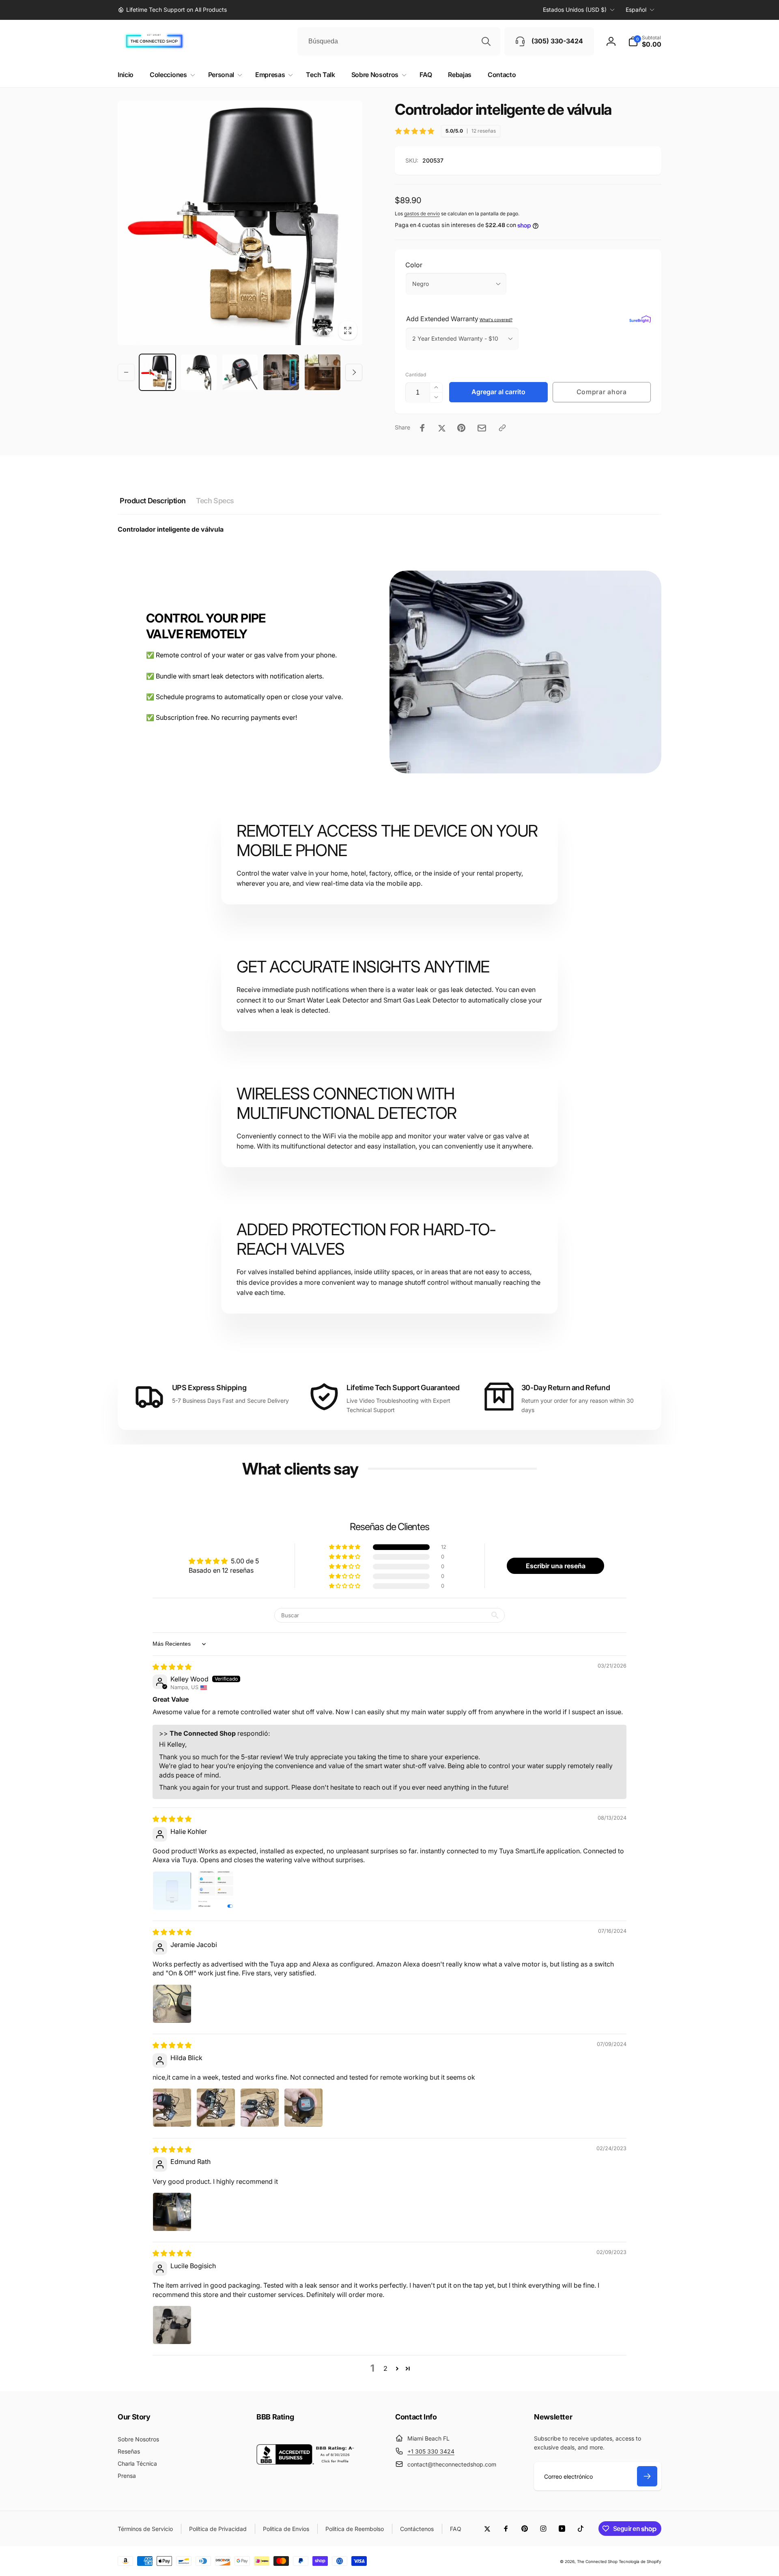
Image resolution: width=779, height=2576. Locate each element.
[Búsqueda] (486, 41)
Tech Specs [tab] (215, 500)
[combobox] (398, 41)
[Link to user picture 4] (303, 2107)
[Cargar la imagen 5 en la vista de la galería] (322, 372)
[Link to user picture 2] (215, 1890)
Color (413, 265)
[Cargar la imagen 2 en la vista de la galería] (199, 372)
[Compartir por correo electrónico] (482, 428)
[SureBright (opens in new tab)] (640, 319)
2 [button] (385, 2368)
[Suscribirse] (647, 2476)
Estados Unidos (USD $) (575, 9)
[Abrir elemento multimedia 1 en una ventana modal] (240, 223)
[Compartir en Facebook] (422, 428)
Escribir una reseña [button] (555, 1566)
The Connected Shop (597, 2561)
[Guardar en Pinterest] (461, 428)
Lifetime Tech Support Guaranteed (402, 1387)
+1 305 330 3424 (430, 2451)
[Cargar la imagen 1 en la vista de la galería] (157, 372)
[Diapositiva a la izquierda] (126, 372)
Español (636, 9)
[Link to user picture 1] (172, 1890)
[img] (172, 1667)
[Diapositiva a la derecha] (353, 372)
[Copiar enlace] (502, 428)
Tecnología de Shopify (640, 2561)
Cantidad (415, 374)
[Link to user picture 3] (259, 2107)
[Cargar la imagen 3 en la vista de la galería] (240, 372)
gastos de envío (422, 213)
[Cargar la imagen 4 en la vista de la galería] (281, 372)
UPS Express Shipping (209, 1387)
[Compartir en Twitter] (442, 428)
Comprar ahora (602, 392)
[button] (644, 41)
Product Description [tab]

(TRY IT):
What is needed is every entry above, repeated exactly, with the pictures dropped.

(RESULT):
Image resolution: width=779, height=2576. Locate each element.
[Búsqueda] (486, 41)
Tech Specs [tab] (215, 500)
[combobox] (398, 41)
[Link to user picture 4] (303, 2107)
[Cargar la imagen 5 en la vista de la galería] (322, 372)
[Link to user picture 2] (215, 1890)
Color (413, 265)
[Cargar la imagen 2 en la vista de la galería] (199, 372)
[Compartir por correo electrónico] (482, 428)
[SureBright (opens in new tab)] (640, 319)
2 [button] (385, 2368)
[Suscribirse] (647, 2476)
Estados Unidos (USD $) (575, 9)
[Abrir elemento multimedia 1 en una ventana modal] (240, 223)
[Compartir en Facebook] (422, 428)
Escribir una reseña [button] (555, 1566)
The Connected Shop (597, 2561)
[Guardar en Pinterest] (461, 428)
Lifetime Tech Support Guaranteed (402, 1387)
+1 305 330 3424 (430, 2451)
[Cargar la imagen 1 en la vista de la galería] (157, 372)
[Diapositiva a la izquierda] (126, 372)
Español (636, 9)
[Link to user picture 1] (172, 1890)
[img] (172, 1667)
[Diapositiva a la derecha] (353, 372)
[Copiar enlace] (502, 428)
Tecnología de Shopify (640, 2561)
Cantidad (415, 374)
[Link to user picture 3] (259, 2107)
[Cargar la imagen 3 en la vista de la galería] (240, 372)
gastos de envío (422, 213)
[Cargar la imagen 4 en la vista de la galería] (281, 372)
UPS Express Shipping (209, 1387)
[Compartir en Twitter] (442, 428)
Comprar ahora (602, 392)
[button] (644, 41)
Product Description [tab]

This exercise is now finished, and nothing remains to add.